When Samantha Green was a freshman, she would study at Ellis Library late into the night, and after leaving, she would begin a hurried walk to the parking garage.
Green had no comfort in walking alone in the dark, and she called her parents, friends — whoever came to mind.
“I think that the biggest thing for me is that extra feeling of security that could help in emergency situations,” she said.
Zach Beattie, a senior studying business administration and a man who knows no fear of failure, created a new security net which soon replaced Green’s calls.
Last October, Beattie launched SafeTrek, a mobile phone application in which a user holds down a button when he or she feels unsafe. If the user releases the button, police are notified after 10 seconds and can track the user via GPS coordinates.
False alarm? Type in the preset four-digit PIN number and the alert is canceled.
“We wanted it to be extremely simple,” Beattie said. “You open it up, there’s a brief tutorial, you hold the button, and when it’s done, you enter your PIN.”
Beattie has worked for New Student Programs in past years at MU, and he was frequently asked how to make campus a safer environment for students. Students responded that the campus’ blue light emergency phone system, in which people can press a button for help at various blue light towers, would work, but Beattie saw flaws in the costly system. It cost $65,000 per year.
“The more you think about it, it’s not really that practical to press the emergency button,” he said. “Do you keep running? Do you stay there?”
Beattie then sifted through The Maneater’s archives and realized that the blue lights were rarely used, anyway. His solution, SafeTrek, was conceived at the SEC Exchange in January 2013 and born in May 2013 when he collaborated with now-senior Natalie Cheng and then-senior Zach Winkler in the Reynolds Journalism Institute Tech Showcase.
Teams had to create the best Windows 8 phone application and, with Winkler developing the app and his partners planning the business side of things, Beattie’s team won.
Since the launch of the application, the trio has expanded to a larger team that includes former Missouri Students Association President Nick Droege. The program has also grown as it has garnered more than 5,000 downloads.
Last week, Beattie and the makers of SafeTrek sold the $2 application, which runs on iPhone and Android, for free. But that’s only a glimpse of the vision SafeTrek’s makers carry.
“The ultimate goal in the app isn’t just the downloads for users,” Beattie said. “It’s so we can create heat maps of cities of where people feel unsafe.”
Since it launched the app, the SafeTrek team has worked alongside local police departments to create a complement to the application: a police dashboard. When the application is used, locations are marked and tracked on the dashboard. After a steady group of people uses SafeTrek, police departments and the company can see which locations are making people feel insecure.
After that, they can work together to find the problem and solve it, improving peace and safety. It’s innovation rethinking age-old concepts of security, technology’s mark on yet another facet of society.

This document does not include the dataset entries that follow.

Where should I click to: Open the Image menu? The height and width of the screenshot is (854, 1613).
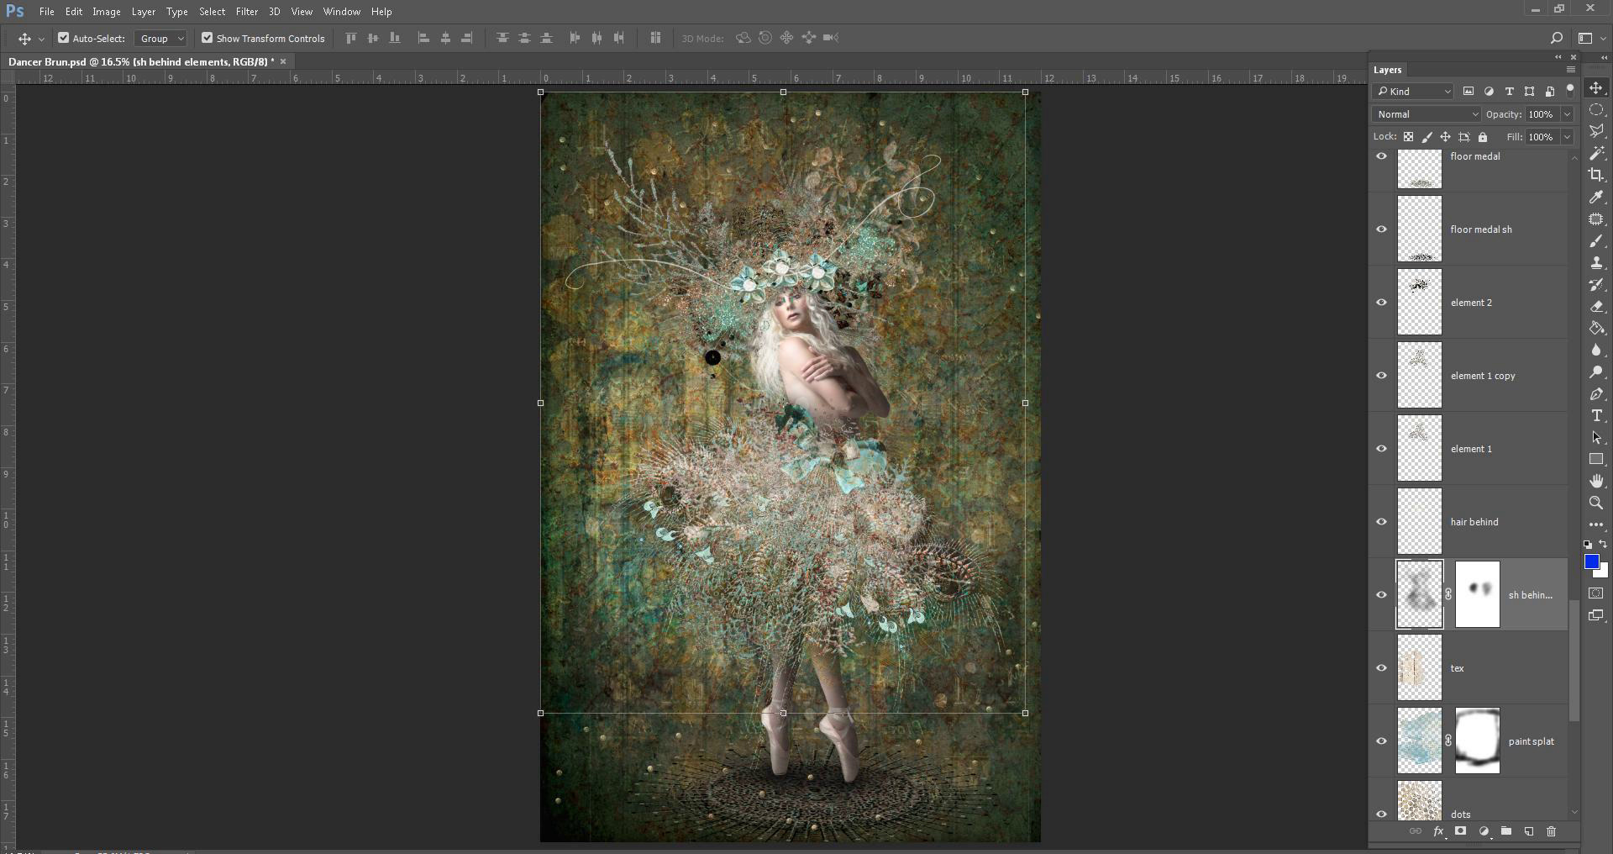[106, 12]
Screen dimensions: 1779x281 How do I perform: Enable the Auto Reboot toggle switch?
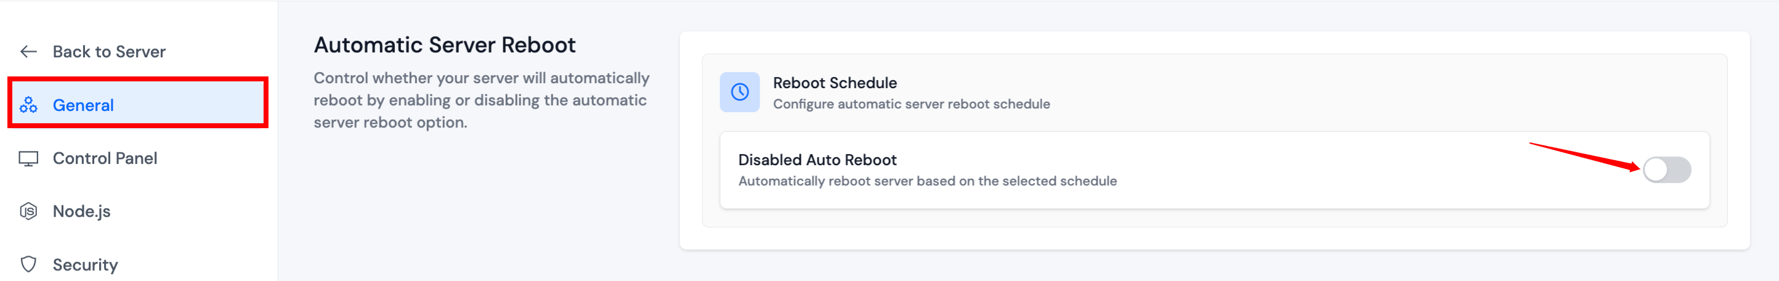pyautogui.click(x=1666, y=170)
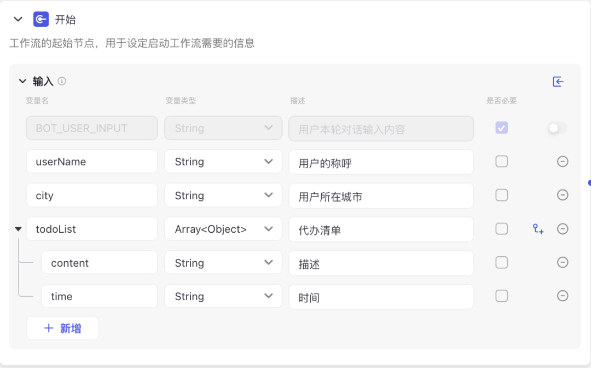Click the import icon in input header
This screenshot has width=591, height=368.
(x=558, y=82)
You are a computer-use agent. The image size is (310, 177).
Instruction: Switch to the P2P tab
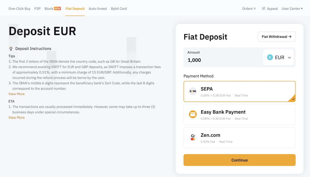pos(37,8)
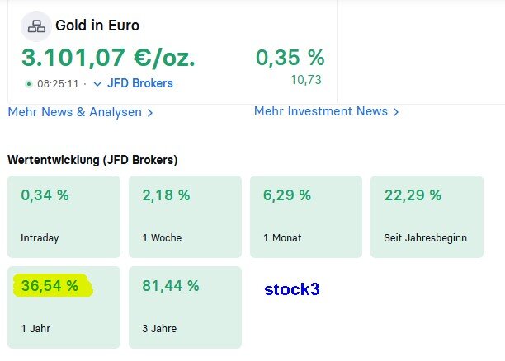Select the 1 Jahr performance tile
Viewport: 505px width, 361px height.
[x=64, y=307]
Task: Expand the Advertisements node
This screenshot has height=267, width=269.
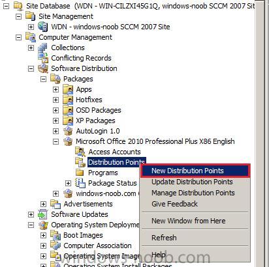Action: (43, 204)
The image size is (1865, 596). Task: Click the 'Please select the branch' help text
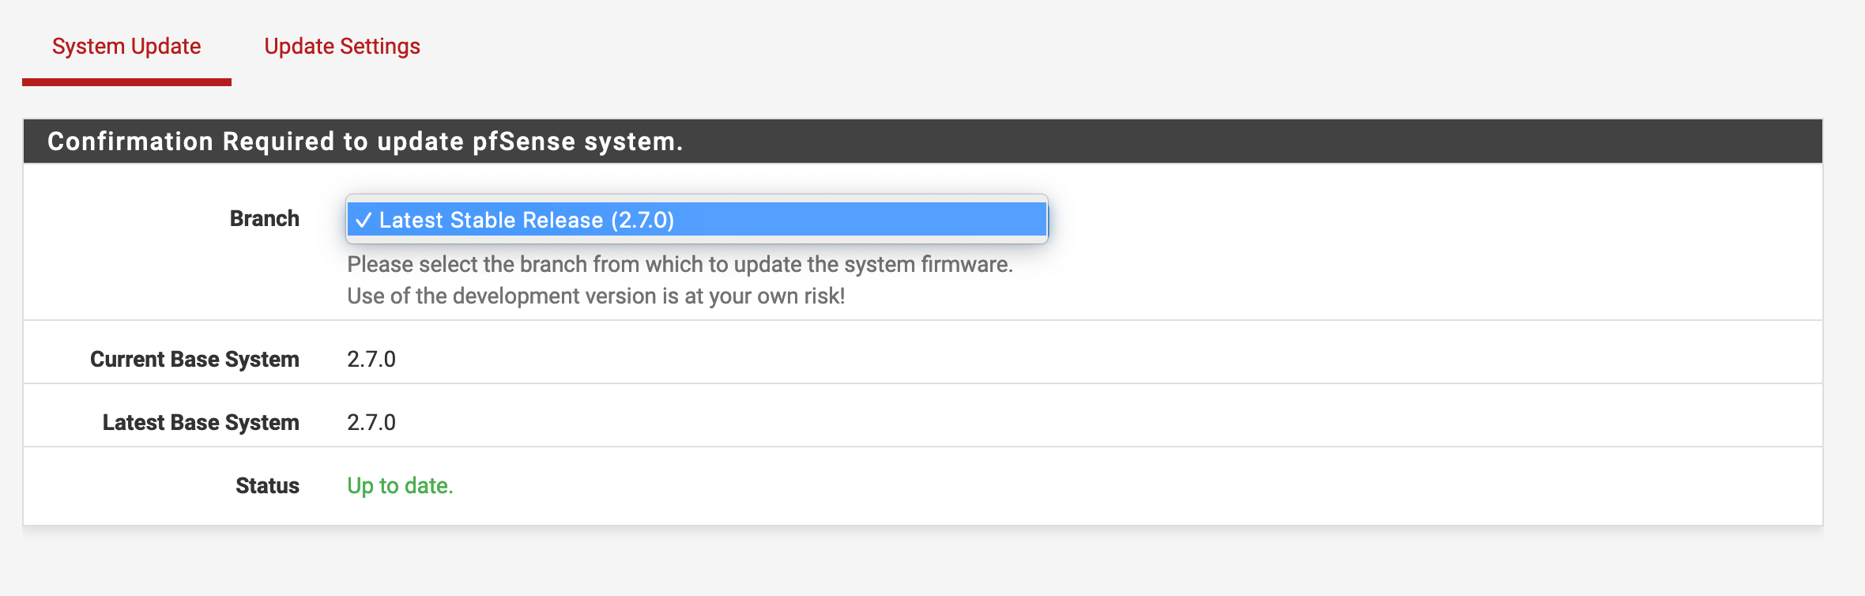[x=680, y=264]
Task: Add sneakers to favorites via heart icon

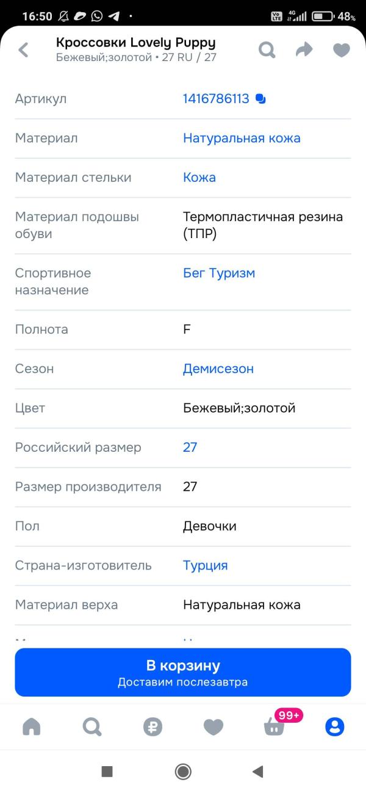Action: (340, 50)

“If you have a good developer, they could probably sit down in a couple weeks and recreate our app,” Beattie said. “That’s why we think the data is more valuable than the app itself. Where we have value is we now have a user base who’s using it. That’s what can carry us down the road.”
SafeTrek is also moving forward geographically. It’s trying to differentiate with a focus on college campuses, but it’s also targeting large cities in the midwest: Kansas City, St. Louis and Chicago. Beattie said the team is trying to have people manage the data for each city.
For a pair of weeks in the winter, Green, now a first-year law student, interned with a federal judge at the Thomas F. Eagleton Courthouse in downtown St. Louis. Green came to work early in the morning and stayed until the night, making her way from metro stop to metro stop.
Her surroundings this time were more unfamiliar and she was more wary of them, so she turned to her cellphone. Instead of her past tactics, though, she used SafeTrek.
“Nine times out of 10, I don’t feel the need to use it,” said Green, who met Beattie and Droege through MSA. “For that one instance (though), it’s nice to have it in my pocket. Even if I’m just kind of feeling unsafe, I have it. And if I have it, why not use it?”